[Records excerpted from a collection]
--- START ---
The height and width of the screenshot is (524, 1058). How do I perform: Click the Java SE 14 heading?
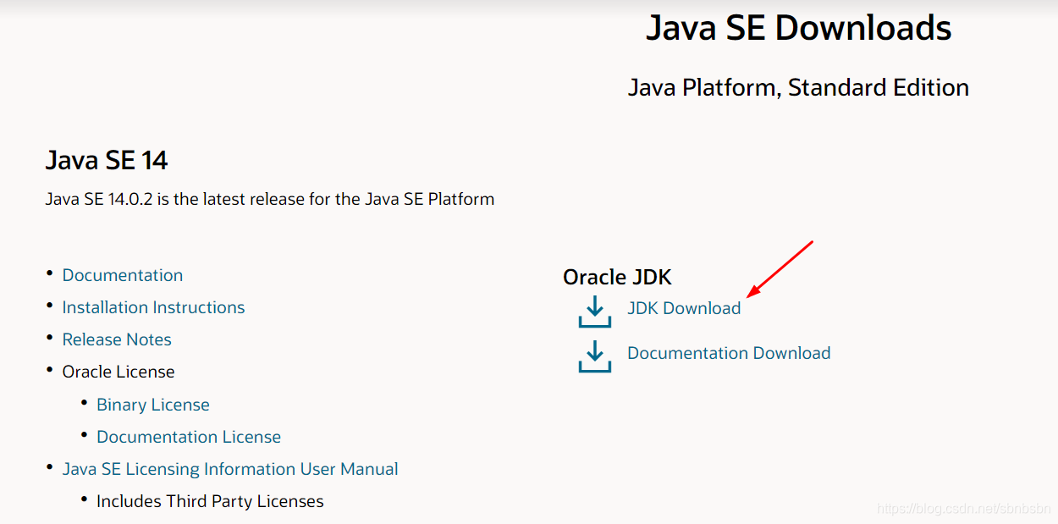tap(106, 160)
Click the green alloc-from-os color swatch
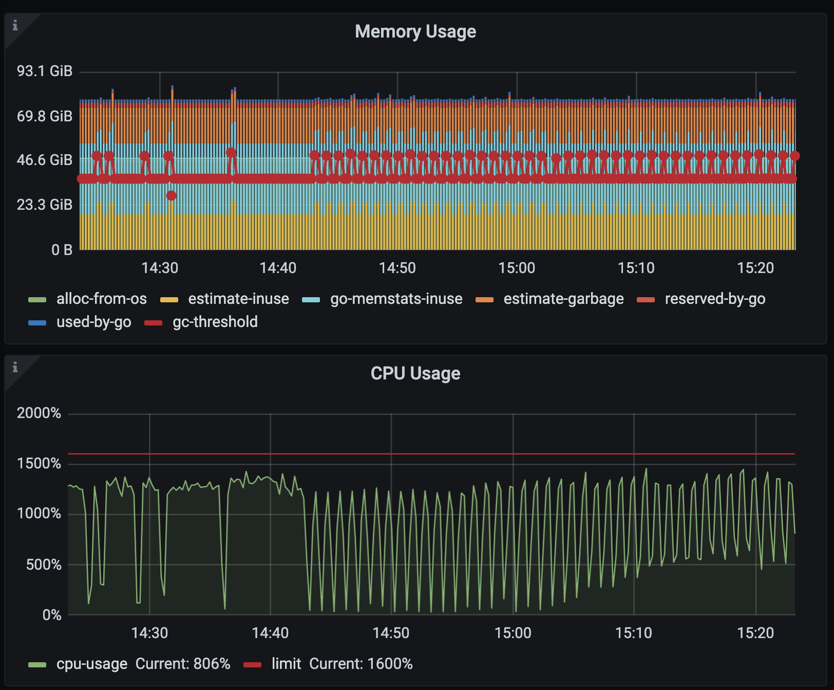The image size is (834, 690). coord(37,300)
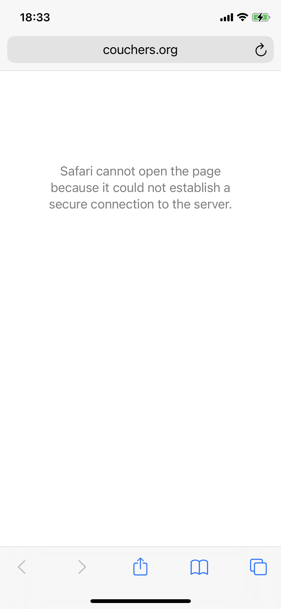Screen dimensions: 281x609
Task: Tap empty toolbar space between bookmarks and tabs
Action: tap(229, 567)
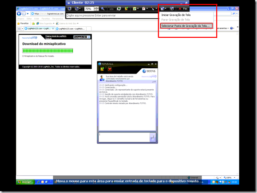Click the full-screen view icon at the toolbar start
The image size is (257, 193).
coord(69,9)
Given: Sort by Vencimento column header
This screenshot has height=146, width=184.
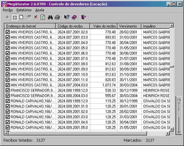Looking at the screenshot, I should coord(130,26).
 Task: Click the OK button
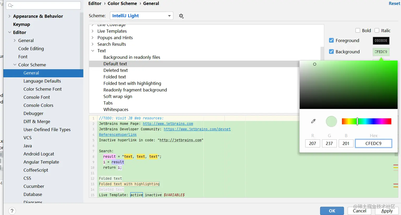tap(332, 211)
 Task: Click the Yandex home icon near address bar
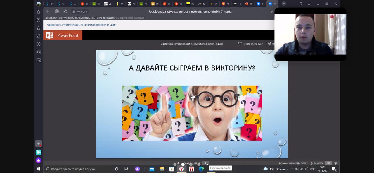(57, 11)
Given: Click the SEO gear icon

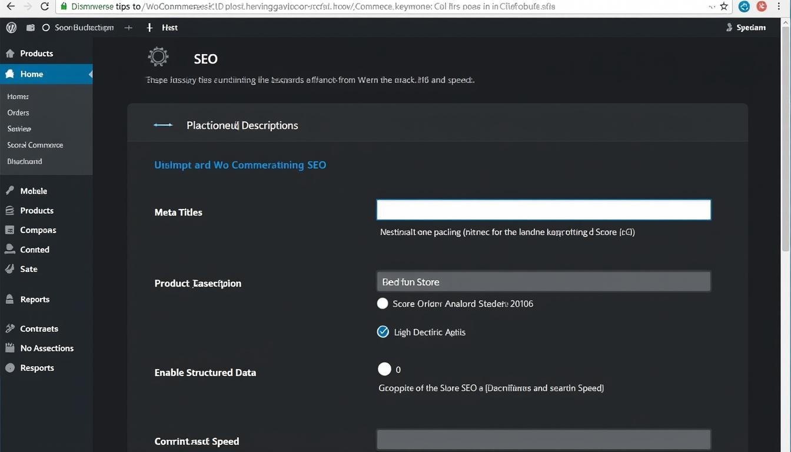Looking at the screenshot, I should [158, 57].
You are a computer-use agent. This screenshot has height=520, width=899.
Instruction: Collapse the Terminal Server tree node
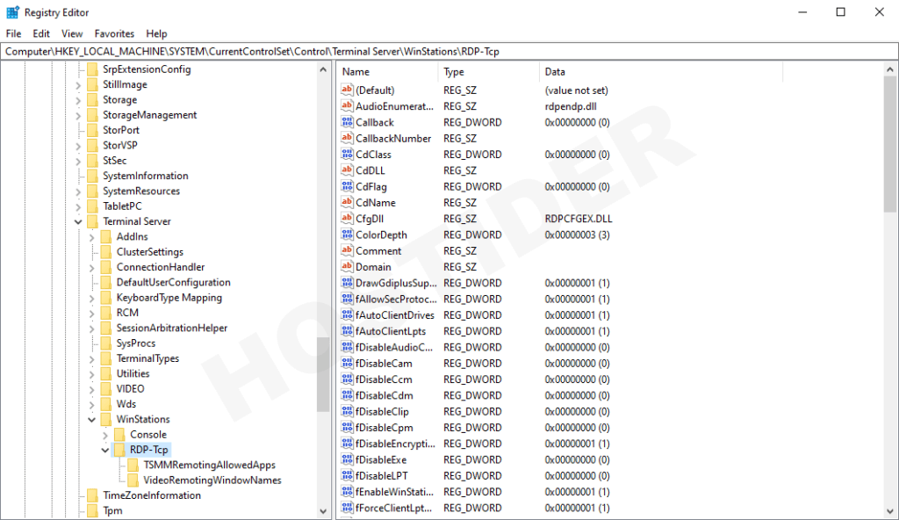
--- END ---
**TASK PROMPT:**
Since the copy must exclude the pictures, transcribe only the text of the records, word for word.

**RESULT:**
The height and width of the screenshot is (524, 1058). How do I perform: Click the Java SE 14 heading?
tap(106, 160)
Click the green alloc-from-os color swatch
The image size is (834, 690). coord(37,300)
Screen dimensions: 281x609
Task: Tap empty toolbar space between bookmarks and tabs
Action: tap(229, 567)
Click the full-screen view icon at the toolbar start
The image size is (257, 193).
coord(69,9)
Given: Sort by Vencimento column header
This screenshot has height=146, width=184.
Looking at the screenshot, I should coord(130,26).
 Task: Click the OK button
tap(332, 211)
 Task: Click the Yandex home icon near address bar
(57, 11)
Given: Click the SEO gear icon

Looking at the screenshot, I should [158, 57].
You are a computer-use agent. This screenshot has height=520, width=899.
Instruction: Collapse the Terminal Server tree node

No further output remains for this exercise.